───── Text ─────
Virtual switches need BPDU guard

An engineer attending my VMware Networking Deep Dive webinar has asked me a tough question that I was unable to answer:

What happens if a VM running within a vSphere host sends a BPDU? Will it get dropped by the vSwitch or will it be sent to the physical switch (potentially triggering BPDU guard)?

I got the answer from visibly harassed Kurt (@networkjanitor) Bales during the Networking Tech Field Day; one of his customers has managed to do just that.

Update 2011-11-04: The post was rewritten based on extensive feedback from Cisco, VMware and numerous readers.

Here’s a sketchy overview of what was going on: they were running a Windows VM inside his VMware infrastructure, decided to configure bridging between a vNIC and a VPN link, and the VM started to send BPDUs through the vNIC. vSwitch ignored them, but the physical switch didn’t – it shut down the port, cutting a number of VMs off the network.

Best case, BPDU guard on the physical switch blocks but doesn’t shut down the port – all VMs pinned to that link get blackholed, but the damage stops there. More often BPDU guard shuts down the physical port (the reaction of BPDU guard is vendor/switch-specific), VMs using that port get pinned to another port, and the misconfigured VM triggers BPDU guard on yet another port, until the whole vSphere host is cut off from the rest of the network. Absolutely worst case, you’re running VMware High Availability, the vSphere host triggers isolation response, and the offending VM is restarted on another host (eventually bringing down the whole cluster).
───── Data shown ─────
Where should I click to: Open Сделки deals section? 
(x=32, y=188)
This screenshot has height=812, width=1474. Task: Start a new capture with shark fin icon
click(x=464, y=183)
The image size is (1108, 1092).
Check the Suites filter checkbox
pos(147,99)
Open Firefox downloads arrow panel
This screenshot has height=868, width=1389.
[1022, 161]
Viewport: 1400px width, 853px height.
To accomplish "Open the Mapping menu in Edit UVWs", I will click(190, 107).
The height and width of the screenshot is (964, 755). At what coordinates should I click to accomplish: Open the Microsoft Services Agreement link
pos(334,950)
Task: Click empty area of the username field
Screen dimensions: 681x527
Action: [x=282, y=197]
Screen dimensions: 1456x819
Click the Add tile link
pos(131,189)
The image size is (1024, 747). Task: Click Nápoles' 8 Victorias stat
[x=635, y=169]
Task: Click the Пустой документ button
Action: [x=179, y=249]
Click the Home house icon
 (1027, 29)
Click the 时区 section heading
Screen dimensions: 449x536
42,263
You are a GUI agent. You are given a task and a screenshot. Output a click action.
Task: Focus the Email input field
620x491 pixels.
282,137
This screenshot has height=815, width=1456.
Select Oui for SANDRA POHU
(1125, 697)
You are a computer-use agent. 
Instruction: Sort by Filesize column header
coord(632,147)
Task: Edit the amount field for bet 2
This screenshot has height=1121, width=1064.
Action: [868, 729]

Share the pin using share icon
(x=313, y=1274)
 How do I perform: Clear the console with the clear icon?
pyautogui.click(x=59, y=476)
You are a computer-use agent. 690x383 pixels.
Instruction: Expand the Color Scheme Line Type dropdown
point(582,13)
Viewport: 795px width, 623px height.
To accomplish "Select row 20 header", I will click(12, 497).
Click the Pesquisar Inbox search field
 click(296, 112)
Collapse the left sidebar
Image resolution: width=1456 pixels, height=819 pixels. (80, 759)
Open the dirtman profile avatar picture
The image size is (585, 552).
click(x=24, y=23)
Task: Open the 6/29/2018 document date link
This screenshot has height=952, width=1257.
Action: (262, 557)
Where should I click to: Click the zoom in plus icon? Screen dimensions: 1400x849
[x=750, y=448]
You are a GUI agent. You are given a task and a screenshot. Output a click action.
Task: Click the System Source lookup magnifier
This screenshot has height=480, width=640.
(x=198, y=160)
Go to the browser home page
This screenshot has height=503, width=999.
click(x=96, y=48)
─────
Complete the following:
a - Edit the text on BPDU guard by giving the passage from "Virtual switches need" up to and including "do just that." again, with "webinar" changed to "online course".
b - Rewrite the records from the line with "This screenshot has height=815, width=1456." up to and including the final line of the records as a JSON list of strings, one string per line, with blank lines left out.

Expected answers:
a -
Virtual switches need BPDU guard

An engineer attending my VMware Networking Deep Dive online course has asked me a tough question that I was unable to answer:

What happens if a VM running within a vSphere host sends a BPDU? Will it get dropped by the vSwitch or will it be sent to the physical switch (potentially triggering BPDU guard)?

I got the answer from visibly harassed Kurt (@networkjanitor) Bales during the Networking Tech Field Day; one of his customers has managed to do just that.

b -
[
  "This screenshot has height=815, width=1456.",
  "Select Oui for SANDRA POHU",
  "(1125, 697)",
  "You are a computer-use agent. ",
  "Instruction: Sort by Filesize column header",
  "coord(632,147)",
  "Task: Edit the amount field for bet 2",
  "This screenshot has height=1121, width=1064.",
  "Action: [868, 729]",
  "Share the pin using share icon",
  "(x=313, y=1274)",
  " How do I perform: Clear the console with the clear icon?",
  "pyautogui.click(x=59, y=476)",
  "You are a computer-use agent. 690x383 pixels.",
  "Instruction: Expand the Color Scheme Line Type dropdown",
  "point(582,13)",
  "Viewport: 795px width, 623px height.",
  "To accomplish \"Select row 20 header\", I will click(12, 497).",
  "Click the Pesquisar Inbox search field",
  " click(296, 112)",
  "Collapse the left sidebar",
  "Image resolution: width=1456 pixels, height=819 pixels. (80, 759)",
  "Open the dirtman profile avatar picture",
  "The image size is (585, 552).",
  "click(x=24, y=23)",
  "Task: Open the 6/29/2018 document date link",
  "This screenshot has height=952, width=1257.",
  "Action: (262, 557)",
  "Where should I click to: Click the zoom in plus icon? Screen dimensions: 1400x849",
  "[x=750, y=448]",
  "You are a GUI agent. You are given a task and a screenshot. Output a click action.",
  "Task: Click the System Source lookup magnifier",
  "This screenshot has height=480, width=640.",
  "(x=198, y=160)",
  "Go to the browser home page",
  "This screenshot has height=503, width=999.",
  "click(x=96, y=48)"
]